** start of Material provided **

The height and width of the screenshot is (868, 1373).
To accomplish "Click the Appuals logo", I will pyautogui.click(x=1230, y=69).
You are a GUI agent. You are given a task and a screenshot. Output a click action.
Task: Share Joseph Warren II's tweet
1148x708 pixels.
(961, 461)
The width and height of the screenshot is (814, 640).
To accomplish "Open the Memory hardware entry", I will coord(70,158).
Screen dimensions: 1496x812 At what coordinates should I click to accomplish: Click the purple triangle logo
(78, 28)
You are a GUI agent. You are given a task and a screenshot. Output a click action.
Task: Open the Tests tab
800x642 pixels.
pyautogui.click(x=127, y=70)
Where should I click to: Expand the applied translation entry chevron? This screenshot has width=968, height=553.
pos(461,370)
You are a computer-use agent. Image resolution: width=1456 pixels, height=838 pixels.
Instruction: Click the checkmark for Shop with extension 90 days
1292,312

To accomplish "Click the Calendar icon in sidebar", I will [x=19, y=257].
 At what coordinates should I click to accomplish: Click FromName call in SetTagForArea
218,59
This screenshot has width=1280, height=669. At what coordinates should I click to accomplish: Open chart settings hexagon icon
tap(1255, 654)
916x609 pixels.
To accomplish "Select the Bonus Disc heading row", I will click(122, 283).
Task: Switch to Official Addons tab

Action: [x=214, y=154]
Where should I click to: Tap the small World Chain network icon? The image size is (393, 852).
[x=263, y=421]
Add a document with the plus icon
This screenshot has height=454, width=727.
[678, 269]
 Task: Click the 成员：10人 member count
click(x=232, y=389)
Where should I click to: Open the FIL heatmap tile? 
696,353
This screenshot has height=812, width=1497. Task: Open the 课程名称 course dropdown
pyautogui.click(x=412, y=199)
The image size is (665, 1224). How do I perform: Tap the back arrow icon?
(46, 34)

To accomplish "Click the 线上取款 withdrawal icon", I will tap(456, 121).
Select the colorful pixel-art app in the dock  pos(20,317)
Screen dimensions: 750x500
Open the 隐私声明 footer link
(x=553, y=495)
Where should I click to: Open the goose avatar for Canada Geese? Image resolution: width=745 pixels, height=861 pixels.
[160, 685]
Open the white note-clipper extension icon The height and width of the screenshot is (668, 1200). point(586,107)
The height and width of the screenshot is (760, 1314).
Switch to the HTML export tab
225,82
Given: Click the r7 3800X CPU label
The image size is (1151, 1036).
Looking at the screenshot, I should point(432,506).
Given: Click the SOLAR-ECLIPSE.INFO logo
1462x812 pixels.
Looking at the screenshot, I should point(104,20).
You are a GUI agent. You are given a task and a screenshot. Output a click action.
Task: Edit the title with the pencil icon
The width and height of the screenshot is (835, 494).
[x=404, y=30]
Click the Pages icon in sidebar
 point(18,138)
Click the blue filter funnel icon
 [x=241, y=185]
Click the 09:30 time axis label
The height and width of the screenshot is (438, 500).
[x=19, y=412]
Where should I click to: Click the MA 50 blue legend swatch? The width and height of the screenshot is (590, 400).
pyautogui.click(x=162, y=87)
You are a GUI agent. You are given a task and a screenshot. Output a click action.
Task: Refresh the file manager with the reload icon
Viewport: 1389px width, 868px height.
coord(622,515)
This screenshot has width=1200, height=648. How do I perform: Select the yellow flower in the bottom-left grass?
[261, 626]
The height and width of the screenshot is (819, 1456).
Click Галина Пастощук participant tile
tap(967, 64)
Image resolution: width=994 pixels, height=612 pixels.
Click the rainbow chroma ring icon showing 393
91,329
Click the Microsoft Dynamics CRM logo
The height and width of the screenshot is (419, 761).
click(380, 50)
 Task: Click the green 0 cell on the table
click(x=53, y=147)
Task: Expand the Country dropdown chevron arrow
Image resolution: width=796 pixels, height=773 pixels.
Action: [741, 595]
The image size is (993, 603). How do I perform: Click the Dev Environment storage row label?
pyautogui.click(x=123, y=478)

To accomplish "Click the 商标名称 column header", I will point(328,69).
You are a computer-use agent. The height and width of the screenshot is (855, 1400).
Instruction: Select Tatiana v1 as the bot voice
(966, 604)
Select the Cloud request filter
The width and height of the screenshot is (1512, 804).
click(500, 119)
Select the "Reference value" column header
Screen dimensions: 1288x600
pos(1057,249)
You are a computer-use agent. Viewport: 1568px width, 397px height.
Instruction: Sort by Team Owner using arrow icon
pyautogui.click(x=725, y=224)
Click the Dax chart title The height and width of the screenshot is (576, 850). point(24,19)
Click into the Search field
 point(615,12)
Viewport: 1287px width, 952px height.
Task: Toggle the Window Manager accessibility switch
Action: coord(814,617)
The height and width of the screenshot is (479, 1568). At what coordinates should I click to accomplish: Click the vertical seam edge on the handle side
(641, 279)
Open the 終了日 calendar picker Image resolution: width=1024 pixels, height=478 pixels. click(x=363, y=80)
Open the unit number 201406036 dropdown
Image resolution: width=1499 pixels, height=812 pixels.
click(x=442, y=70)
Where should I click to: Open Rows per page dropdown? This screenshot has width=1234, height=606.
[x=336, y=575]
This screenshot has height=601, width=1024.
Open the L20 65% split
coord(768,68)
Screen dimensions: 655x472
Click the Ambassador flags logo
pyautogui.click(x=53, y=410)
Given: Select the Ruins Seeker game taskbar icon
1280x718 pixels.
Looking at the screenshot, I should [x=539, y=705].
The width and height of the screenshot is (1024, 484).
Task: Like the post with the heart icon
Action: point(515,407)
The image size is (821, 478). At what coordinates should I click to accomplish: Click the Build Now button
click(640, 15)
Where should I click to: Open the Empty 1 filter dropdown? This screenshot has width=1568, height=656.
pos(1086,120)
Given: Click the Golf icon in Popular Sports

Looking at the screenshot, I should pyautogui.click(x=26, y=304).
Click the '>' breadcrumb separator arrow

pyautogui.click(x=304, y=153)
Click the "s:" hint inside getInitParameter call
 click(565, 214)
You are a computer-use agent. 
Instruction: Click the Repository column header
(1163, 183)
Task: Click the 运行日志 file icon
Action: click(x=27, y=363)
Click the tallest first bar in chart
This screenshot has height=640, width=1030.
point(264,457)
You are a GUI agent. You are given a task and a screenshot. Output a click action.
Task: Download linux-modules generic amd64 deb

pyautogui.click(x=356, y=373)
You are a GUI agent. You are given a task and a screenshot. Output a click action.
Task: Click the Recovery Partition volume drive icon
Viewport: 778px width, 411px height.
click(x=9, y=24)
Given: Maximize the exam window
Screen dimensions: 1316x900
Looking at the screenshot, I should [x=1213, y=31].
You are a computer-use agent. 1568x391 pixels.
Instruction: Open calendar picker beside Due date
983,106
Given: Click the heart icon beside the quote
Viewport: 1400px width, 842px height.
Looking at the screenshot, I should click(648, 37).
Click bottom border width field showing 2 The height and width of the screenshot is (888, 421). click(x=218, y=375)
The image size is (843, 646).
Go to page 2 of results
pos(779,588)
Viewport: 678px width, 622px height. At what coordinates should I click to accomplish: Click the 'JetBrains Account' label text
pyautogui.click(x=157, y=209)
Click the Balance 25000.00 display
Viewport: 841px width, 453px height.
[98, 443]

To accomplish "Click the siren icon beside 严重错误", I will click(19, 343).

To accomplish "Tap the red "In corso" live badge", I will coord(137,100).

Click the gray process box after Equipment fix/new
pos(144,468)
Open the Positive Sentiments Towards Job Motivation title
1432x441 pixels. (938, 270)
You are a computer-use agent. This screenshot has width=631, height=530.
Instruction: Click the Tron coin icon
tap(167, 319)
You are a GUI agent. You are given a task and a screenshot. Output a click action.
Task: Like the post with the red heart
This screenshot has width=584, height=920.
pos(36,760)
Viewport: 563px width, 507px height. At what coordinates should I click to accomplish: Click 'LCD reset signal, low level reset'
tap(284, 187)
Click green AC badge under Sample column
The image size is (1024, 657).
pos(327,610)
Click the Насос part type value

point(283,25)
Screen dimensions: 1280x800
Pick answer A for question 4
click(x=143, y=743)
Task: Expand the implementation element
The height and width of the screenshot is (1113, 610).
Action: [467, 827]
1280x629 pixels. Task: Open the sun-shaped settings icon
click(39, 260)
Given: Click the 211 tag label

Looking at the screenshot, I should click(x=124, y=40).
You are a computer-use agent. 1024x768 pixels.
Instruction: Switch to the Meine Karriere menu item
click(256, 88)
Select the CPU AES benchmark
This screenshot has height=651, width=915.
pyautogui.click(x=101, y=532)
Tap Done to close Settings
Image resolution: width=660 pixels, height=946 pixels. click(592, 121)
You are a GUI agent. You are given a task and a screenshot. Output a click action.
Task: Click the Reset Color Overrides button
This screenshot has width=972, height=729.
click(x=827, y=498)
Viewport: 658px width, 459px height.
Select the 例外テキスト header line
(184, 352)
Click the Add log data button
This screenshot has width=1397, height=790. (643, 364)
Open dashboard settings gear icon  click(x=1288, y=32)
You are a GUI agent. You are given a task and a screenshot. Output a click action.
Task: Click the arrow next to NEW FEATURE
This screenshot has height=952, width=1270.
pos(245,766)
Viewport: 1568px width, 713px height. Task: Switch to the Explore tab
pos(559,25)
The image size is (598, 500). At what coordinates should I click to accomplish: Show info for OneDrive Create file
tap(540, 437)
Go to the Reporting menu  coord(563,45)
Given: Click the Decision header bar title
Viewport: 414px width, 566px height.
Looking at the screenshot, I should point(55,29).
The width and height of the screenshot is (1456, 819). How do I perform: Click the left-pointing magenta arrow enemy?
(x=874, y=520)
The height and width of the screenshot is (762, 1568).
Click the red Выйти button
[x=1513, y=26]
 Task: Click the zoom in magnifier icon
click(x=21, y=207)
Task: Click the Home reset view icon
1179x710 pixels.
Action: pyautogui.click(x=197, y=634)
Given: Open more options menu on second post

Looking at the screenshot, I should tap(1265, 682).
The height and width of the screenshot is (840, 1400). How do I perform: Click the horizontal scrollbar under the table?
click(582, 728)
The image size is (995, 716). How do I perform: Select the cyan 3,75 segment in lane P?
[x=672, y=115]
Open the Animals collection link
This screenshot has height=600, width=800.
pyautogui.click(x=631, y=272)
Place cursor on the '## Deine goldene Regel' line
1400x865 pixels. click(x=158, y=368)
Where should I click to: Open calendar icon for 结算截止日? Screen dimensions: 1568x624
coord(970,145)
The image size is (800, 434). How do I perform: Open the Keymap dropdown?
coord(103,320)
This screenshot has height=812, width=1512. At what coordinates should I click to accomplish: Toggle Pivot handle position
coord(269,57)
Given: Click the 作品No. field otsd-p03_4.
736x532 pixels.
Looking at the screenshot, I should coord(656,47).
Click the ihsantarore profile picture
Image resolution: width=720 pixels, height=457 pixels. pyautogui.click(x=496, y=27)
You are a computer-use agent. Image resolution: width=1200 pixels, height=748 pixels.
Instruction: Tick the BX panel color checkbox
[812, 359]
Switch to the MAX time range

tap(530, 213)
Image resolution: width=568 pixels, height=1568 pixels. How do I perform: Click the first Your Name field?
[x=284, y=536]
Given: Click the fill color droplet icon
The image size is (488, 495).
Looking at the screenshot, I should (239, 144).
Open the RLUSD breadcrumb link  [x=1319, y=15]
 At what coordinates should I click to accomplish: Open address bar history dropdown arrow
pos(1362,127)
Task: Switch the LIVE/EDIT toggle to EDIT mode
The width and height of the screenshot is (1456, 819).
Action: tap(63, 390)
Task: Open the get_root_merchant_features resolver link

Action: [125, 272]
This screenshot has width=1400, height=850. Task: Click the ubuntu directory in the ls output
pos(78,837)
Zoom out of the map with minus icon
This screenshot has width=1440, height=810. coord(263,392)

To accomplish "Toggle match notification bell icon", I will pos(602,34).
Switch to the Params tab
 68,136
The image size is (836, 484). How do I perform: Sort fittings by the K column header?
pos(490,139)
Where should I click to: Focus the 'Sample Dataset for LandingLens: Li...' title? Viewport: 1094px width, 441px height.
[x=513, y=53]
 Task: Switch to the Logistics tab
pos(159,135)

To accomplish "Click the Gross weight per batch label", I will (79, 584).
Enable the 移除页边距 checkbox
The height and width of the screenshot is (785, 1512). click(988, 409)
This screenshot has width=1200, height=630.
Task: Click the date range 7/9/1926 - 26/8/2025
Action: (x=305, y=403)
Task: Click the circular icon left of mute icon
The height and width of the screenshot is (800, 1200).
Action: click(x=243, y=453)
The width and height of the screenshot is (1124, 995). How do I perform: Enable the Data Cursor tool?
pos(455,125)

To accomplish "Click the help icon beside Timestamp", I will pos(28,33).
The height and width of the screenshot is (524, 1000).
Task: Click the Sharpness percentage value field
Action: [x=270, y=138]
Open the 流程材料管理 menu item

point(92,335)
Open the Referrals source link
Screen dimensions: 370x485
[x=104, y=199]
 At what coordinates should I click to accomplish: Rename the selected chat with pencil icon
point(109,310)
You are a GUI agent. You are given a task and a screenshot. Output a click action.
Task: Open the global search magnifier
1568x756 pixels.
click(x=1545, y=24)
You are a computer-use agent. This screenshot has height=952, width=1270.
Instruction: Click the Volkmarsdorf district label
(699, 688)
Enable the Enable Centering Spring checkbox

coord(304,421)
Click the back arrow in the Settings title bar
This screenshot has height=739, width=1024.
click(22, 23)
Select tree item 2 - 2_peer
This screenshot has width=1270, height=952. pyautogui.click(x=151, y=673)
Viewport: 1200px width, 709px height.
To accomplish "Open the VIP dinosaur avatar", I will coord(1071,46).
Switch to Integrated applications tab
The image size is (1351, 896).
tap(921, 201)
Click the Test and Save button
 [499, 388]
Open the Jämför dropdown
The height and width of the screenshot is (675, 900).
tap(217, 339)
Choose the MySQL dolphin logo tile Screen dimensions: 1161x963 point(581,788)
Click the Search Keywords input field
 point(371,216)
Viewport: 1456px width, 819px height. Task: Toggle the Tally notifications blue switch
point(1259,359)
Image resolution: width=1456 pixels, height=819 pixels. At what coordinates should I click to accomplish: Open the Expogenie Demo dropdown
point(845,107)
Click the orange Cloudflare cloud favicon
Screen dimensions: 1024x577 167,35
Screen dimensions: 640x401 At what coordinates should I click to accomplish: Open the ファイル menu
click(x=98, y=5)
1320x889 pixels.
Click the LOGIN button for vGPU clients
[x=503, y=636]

** end of Material provided **

> Task requirements
Count the lines of the records that contain the word "entry", with case counting. Give only the number.

> Solution
2